# What is being asked
Nothing but the lines from the one holding "Instruction: Click the 0.6 y-axis tick label" through the last line of the material below should be set down, exactly and without images.

# Record excerpts
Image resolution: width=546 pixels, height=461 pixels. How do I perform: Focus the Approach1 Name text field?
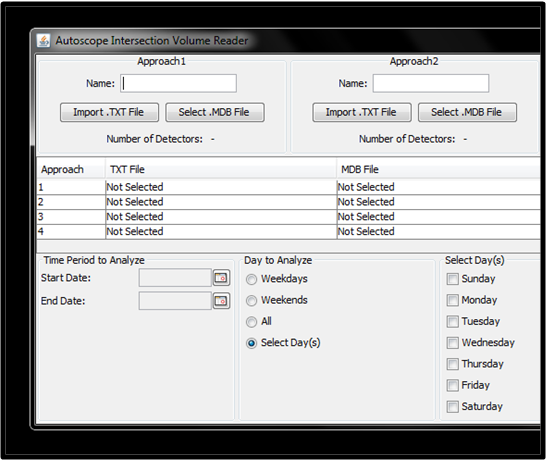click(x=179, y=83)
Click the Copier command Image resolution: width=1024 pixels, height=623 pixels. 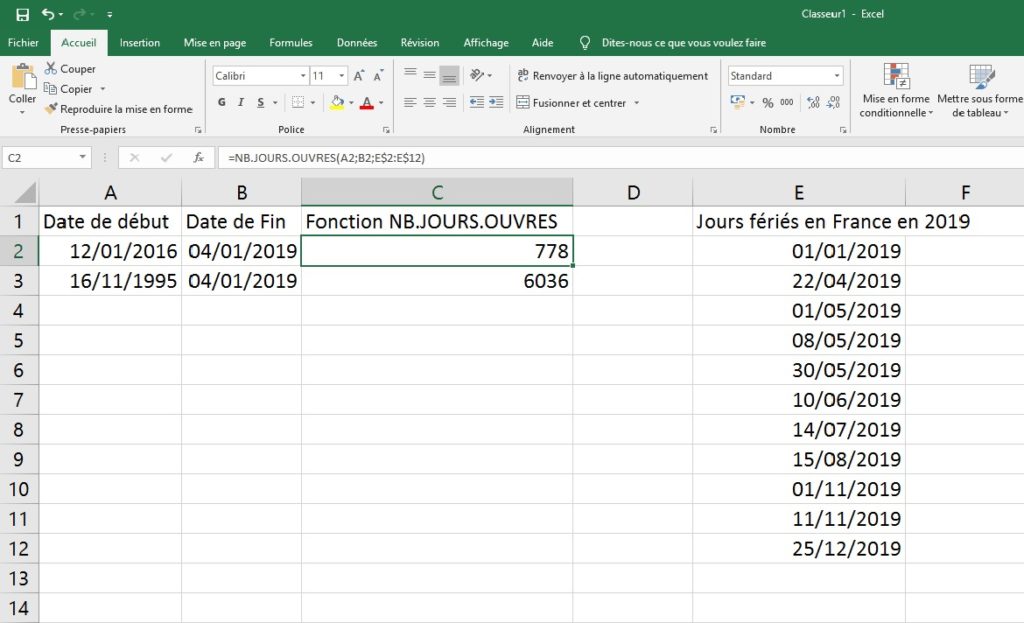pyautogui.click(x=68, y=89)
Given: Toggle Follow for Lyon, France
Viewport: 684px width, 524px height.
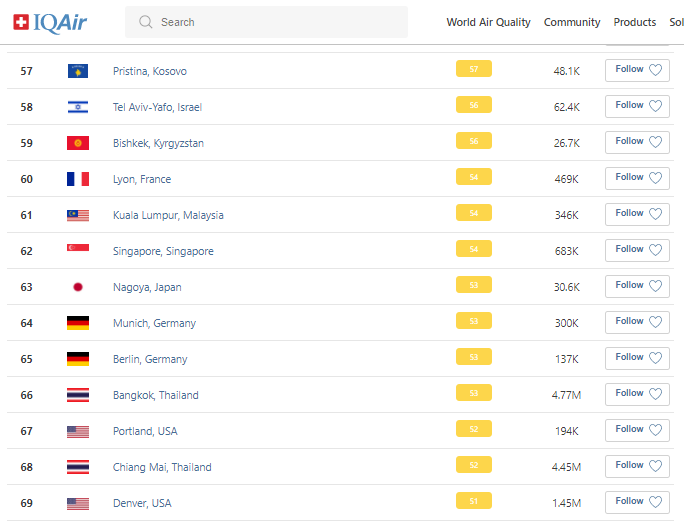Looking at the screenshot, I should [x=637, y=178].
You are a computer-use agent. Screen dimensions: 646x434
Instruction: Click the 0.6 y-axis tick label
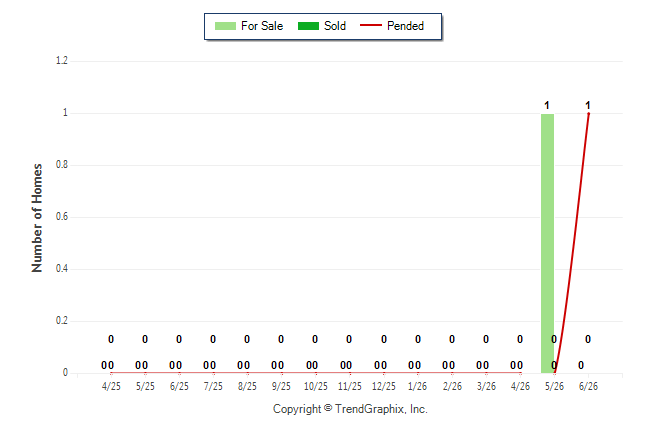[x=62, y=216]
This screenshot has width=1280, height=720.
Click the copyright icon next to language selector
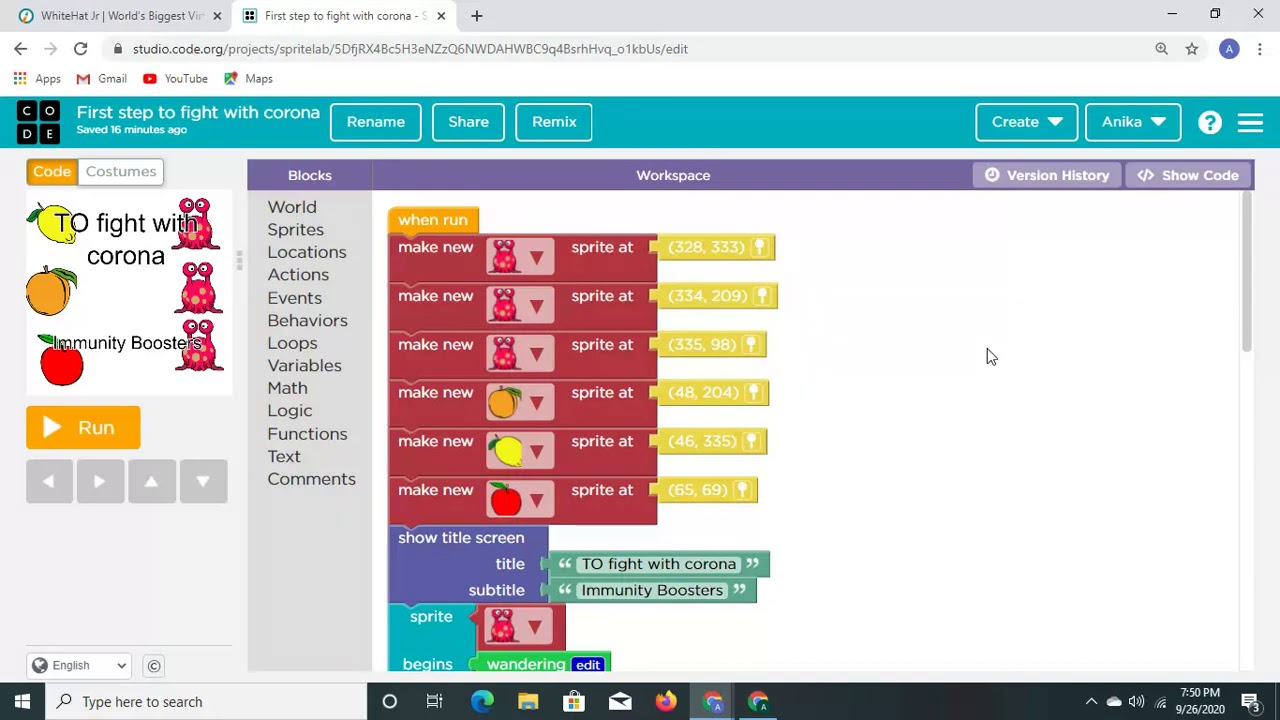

# Task result
Instruction: Click the 0.6 y-axis tick label
[x=62, y=216]
This screenshot has width=1280, height=720.
Click the copyright icon next to language selector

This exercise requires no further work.